Donald Trump’s son has railed against the anonymous leak of his father’s tax returns from 2005, claiming that journalists obtaining and publishing the documents was “scary”, “dangerous” and a “third world practice”.

In an interview with Fox News, Eric Trump said: “It’s really sad that we’re in an environment where tax returns are leaked by whoever it may be.

“Just think about how dangerous that is, how third world, that is, of a practice.”

He was referring to MSNBC’s The Rachel Maddow show, which last week published the President’s two-page tax return from 2005.

The returns were reportedly sent in the post to Pulitzer-winning journalist David Cay Johnston from an anonymous sender, and speculation swirled it was sent by the President himself to clear his record.

The newly appointed executive Vice President of the Trump Organisation added: “When personal information is being put out by people for political agendas, as a civilian it’s actually scary to me.”

Donald Trump Jr tweeted his “thanks” to Ms Maddow after the show.

“Thank you Rachel Maddow for proving to your #Trump hating followers how successful @realDonaldTrump is & that he paid $40mm in taxes!”

The President’s sons and his wider family have been criticised for failing to give concrete evidence that his father does not have conflicts of interests as President whilst still standing to benefit financially from his business empire, and for racking up millions of dollars of taxpayers money on security costs as they travelled the globe, opening hotels and golf courses since the Inauguration.

His father said reports that his tax returns just turned up in the mailbox of the journalist were “fake news” and that nobody had heard of the award-winning Mr Johnston. The White House issued a scathing response, claiming the "dishonest media" had an "agenda" and that it was "illegal" to steal and publish the returns.
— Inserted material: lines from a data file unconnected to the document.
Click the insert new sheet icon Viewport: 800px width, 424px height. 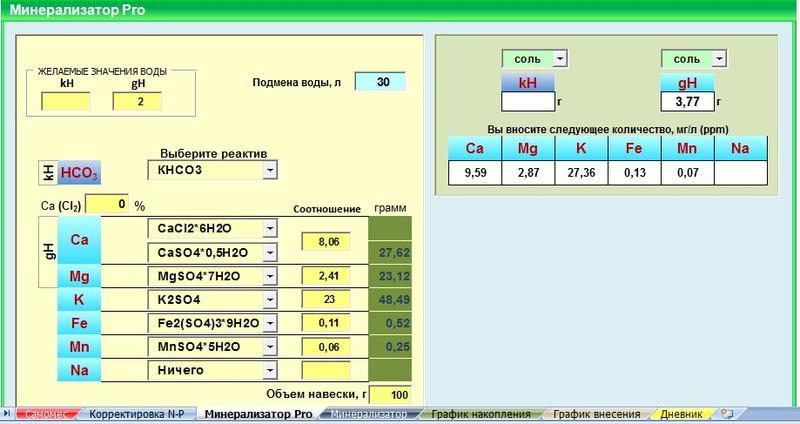click(727, 413)
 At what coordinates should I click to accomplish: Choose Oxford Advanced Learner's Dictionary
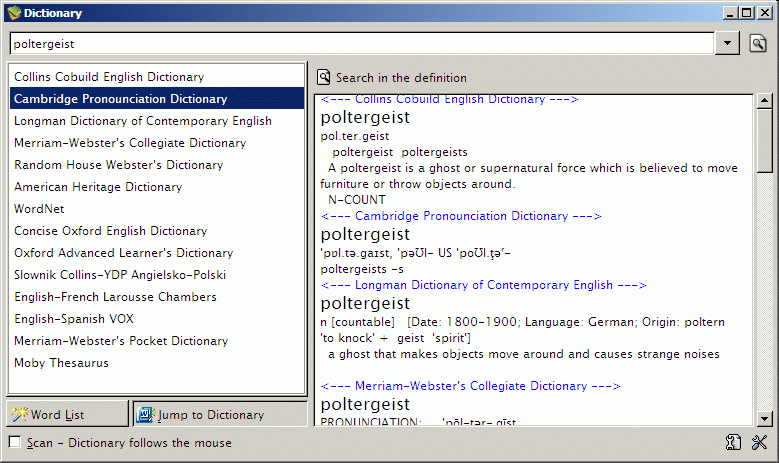pyautogui.click(x=123, y=253)
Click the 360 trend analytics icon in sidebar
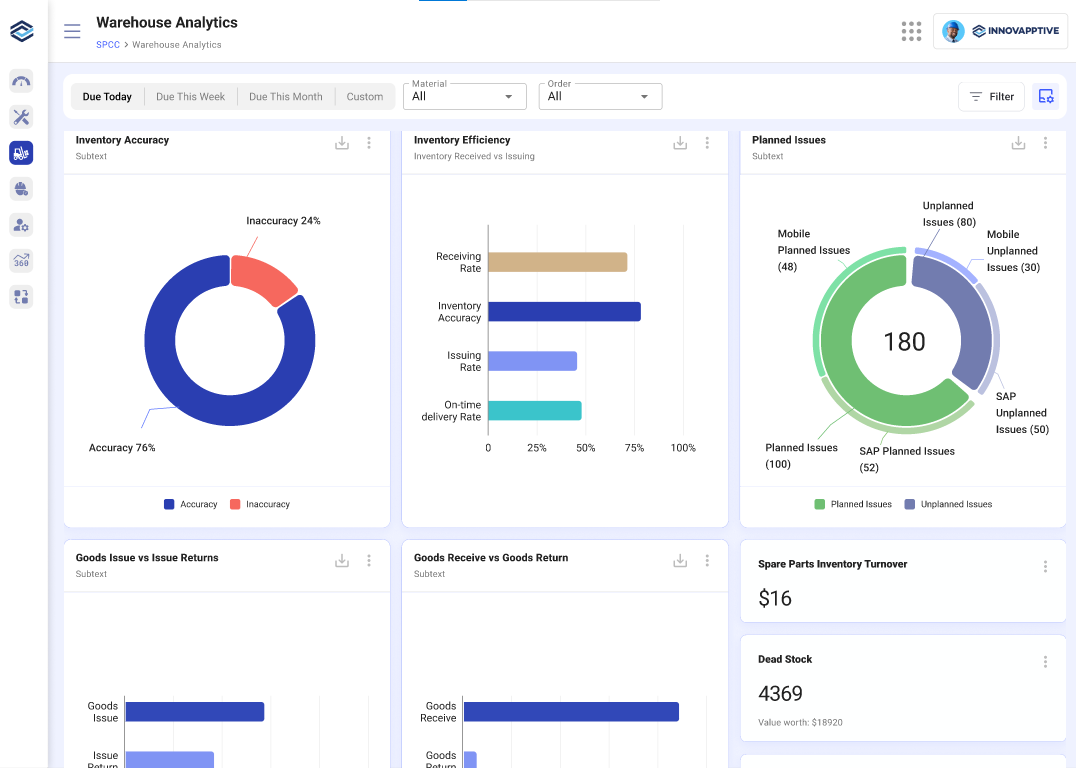The width and height of the screenshot is (1076, 768). [21, 260]
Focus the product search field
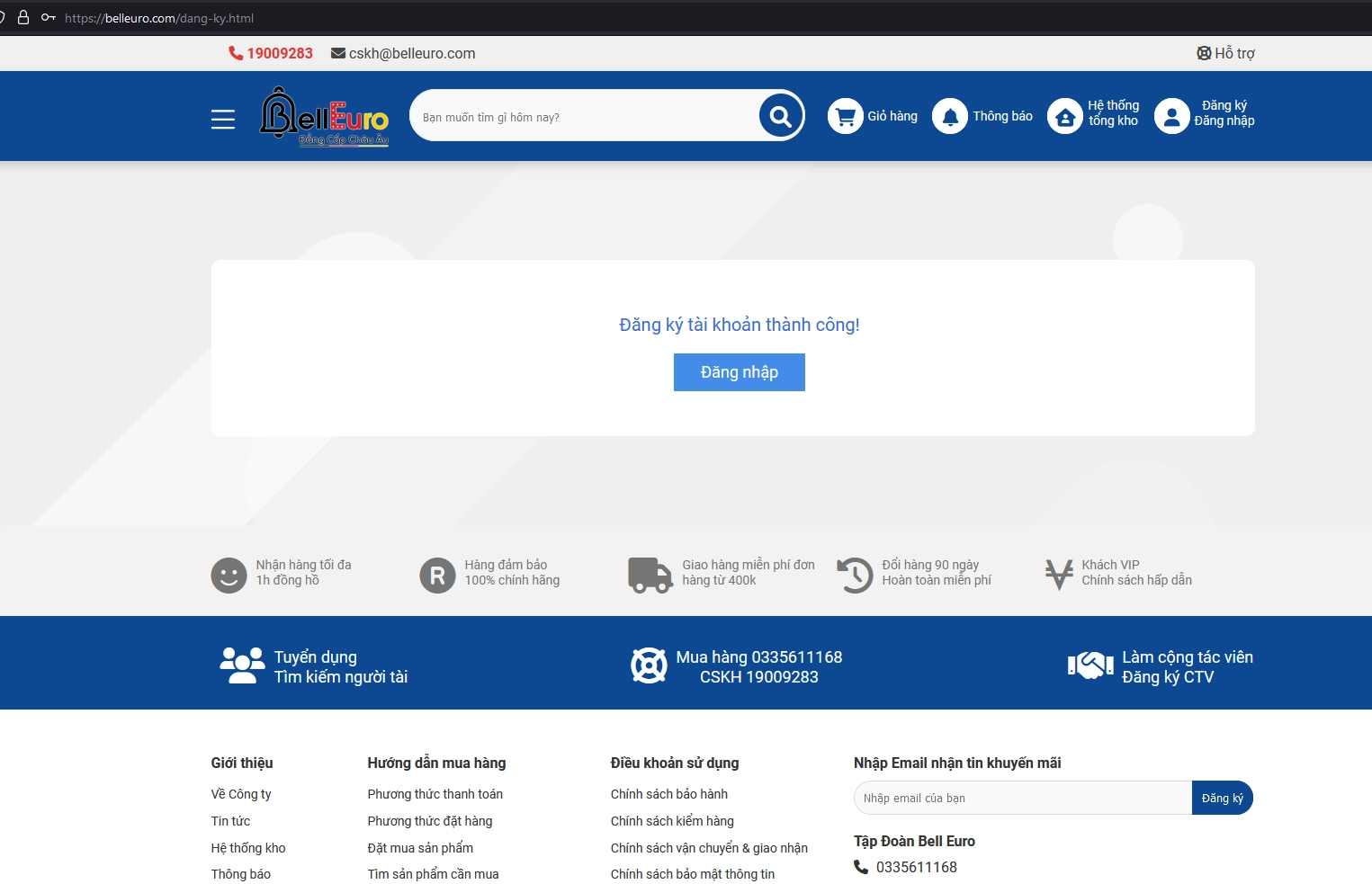The image size is (1372, 884). [x=585, y=117]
An ABC/Washington Post survey in January found that 49 per cent of Mr Trump’s own supporters wanted to see the President’s tax returns, but Mr Trump and his aides insisted for months that the returns were under audit and therefore not able to be released – a claim that was widely debunked.

The President also claimed that only journalists wanted to see the returns, and one could “learn very little” from a tax return.
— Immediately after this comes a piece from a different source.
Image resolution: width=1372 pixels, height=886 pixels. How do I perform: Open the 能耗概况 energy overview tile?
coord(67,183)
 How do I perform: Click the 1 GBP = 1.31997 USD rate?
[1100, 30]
The two pages from 2005 showed the President had paid little in income tax and had instead paid millions in Alternative Minimum Tax – a special rate applied to high earners who make frequent use of tax deductions.

The documents from 2006 to 2016 would show, if any, evidence of the President’s ties to Russia, which he has flatly denied. His son shared that sentiment with Fox News.
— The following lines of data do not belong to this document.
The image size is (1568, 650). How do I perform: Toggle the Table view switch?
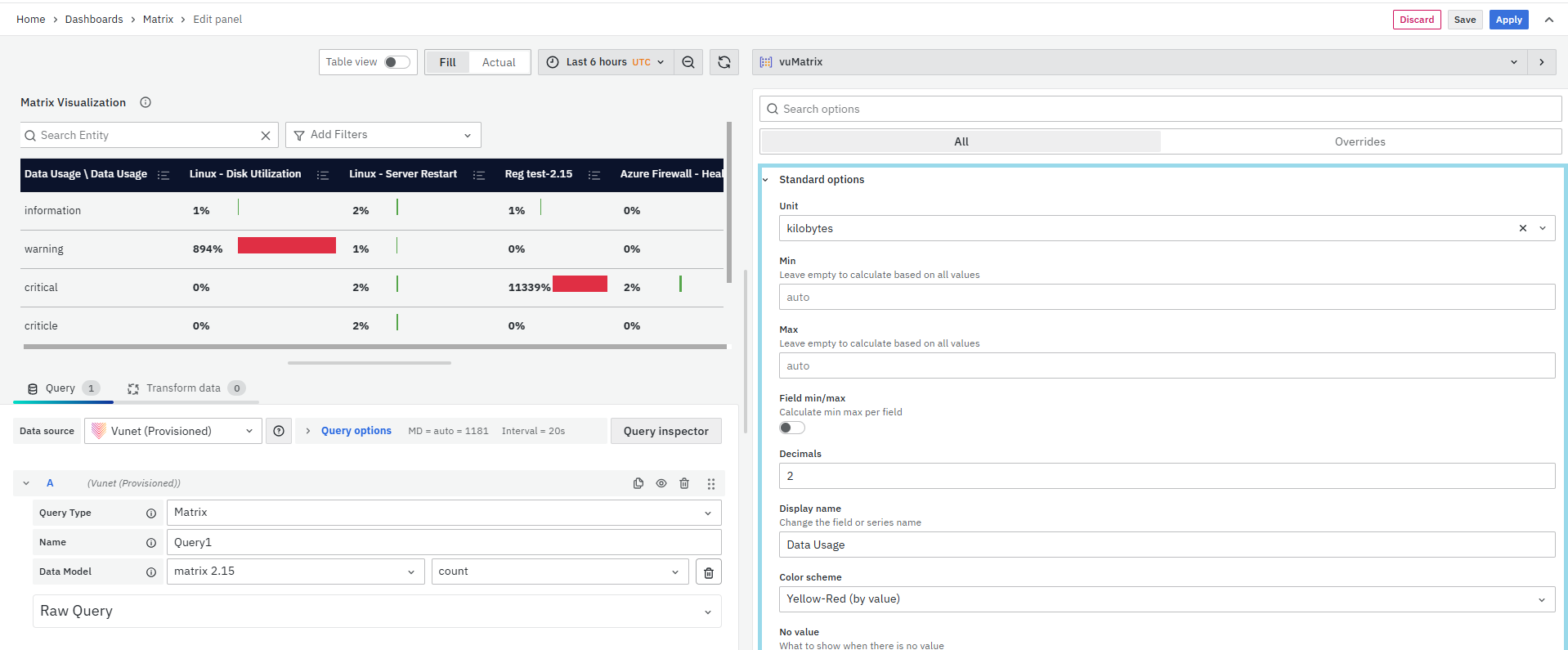point(396,62)
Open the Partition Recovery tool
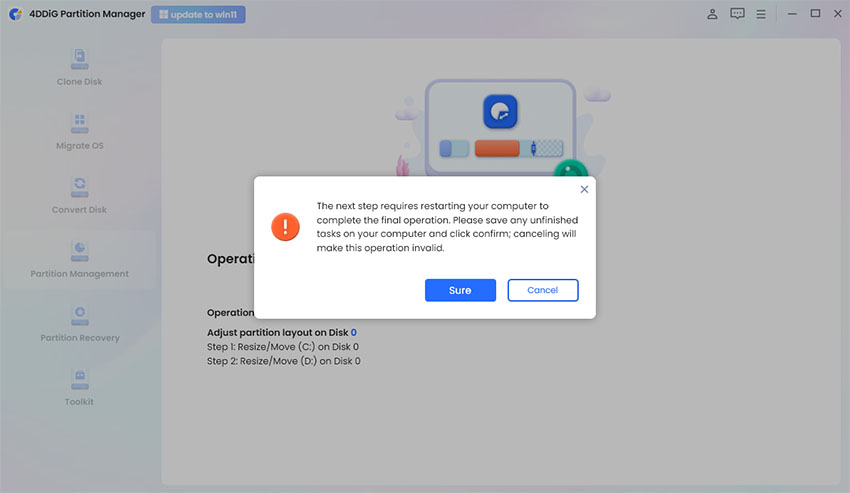The width and height of the screenshot is (850, 493). click(80, 316)
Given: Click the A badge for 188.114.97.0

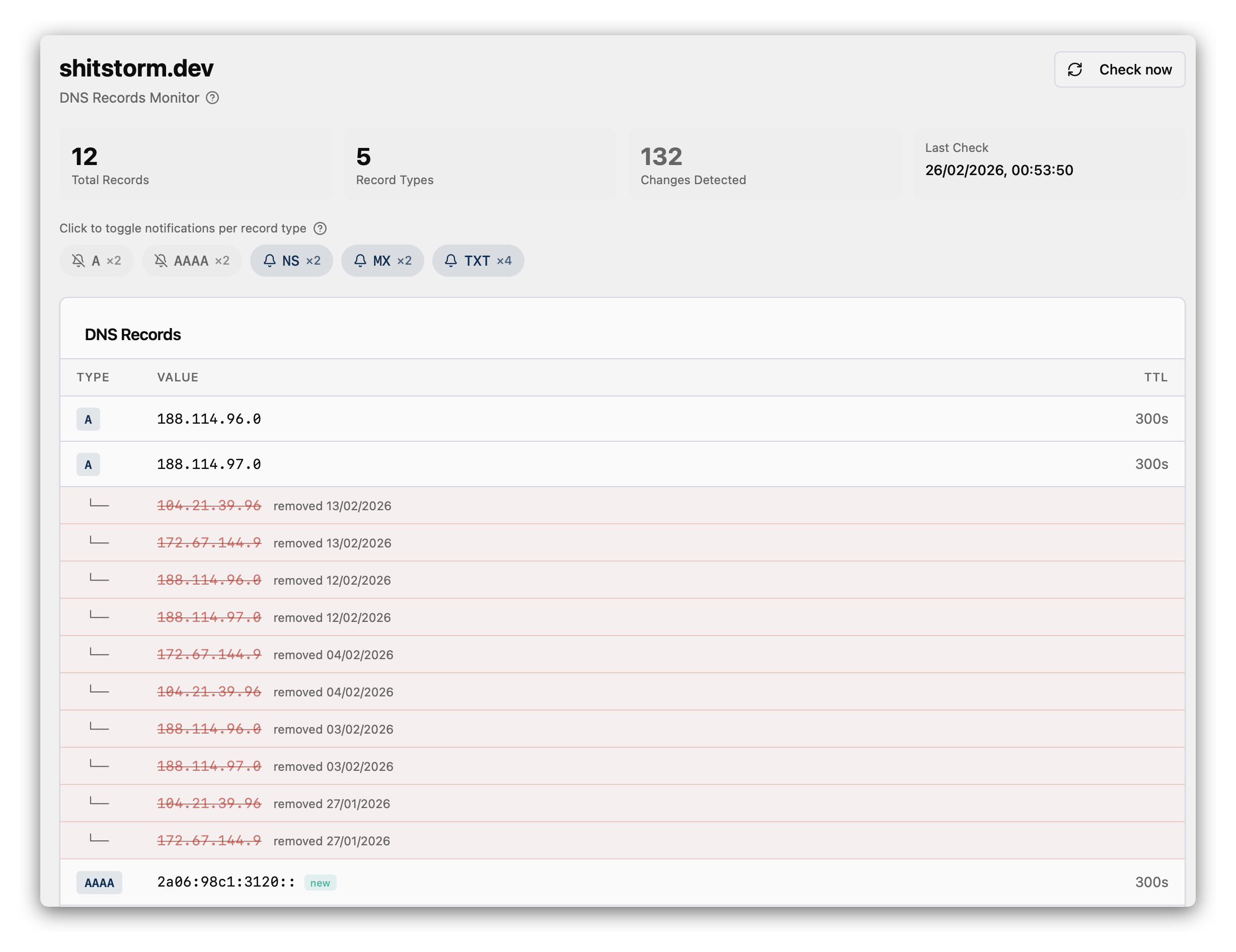Looking at the screenshot, I should pyautogui.click(x=88, y=465).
“It actually infuriates me,” he said.

“We have no projects in Russia. If we had projects in Russia, you’d have our name on those projects. We’re not exactly bashful about hiding our name. We like having our name on our buildings, including Trump Tower.”

There is little indication that Mr Trump will release his returns for the succeeding decade, which would shed further light on his business dealings and potential tax avoidance.

The now-President admitted during a debate on the campaign trail that he “of course” took advantage of a tax loophole which allowed him to avoid paying income tax for almost a decade after making a near $1 billion loss in 1995.

Mr Trump’s adviser and former mayor of New York City, Rudy Giuliani, described Mr Trump as a “genius” for avoiding tax in this way.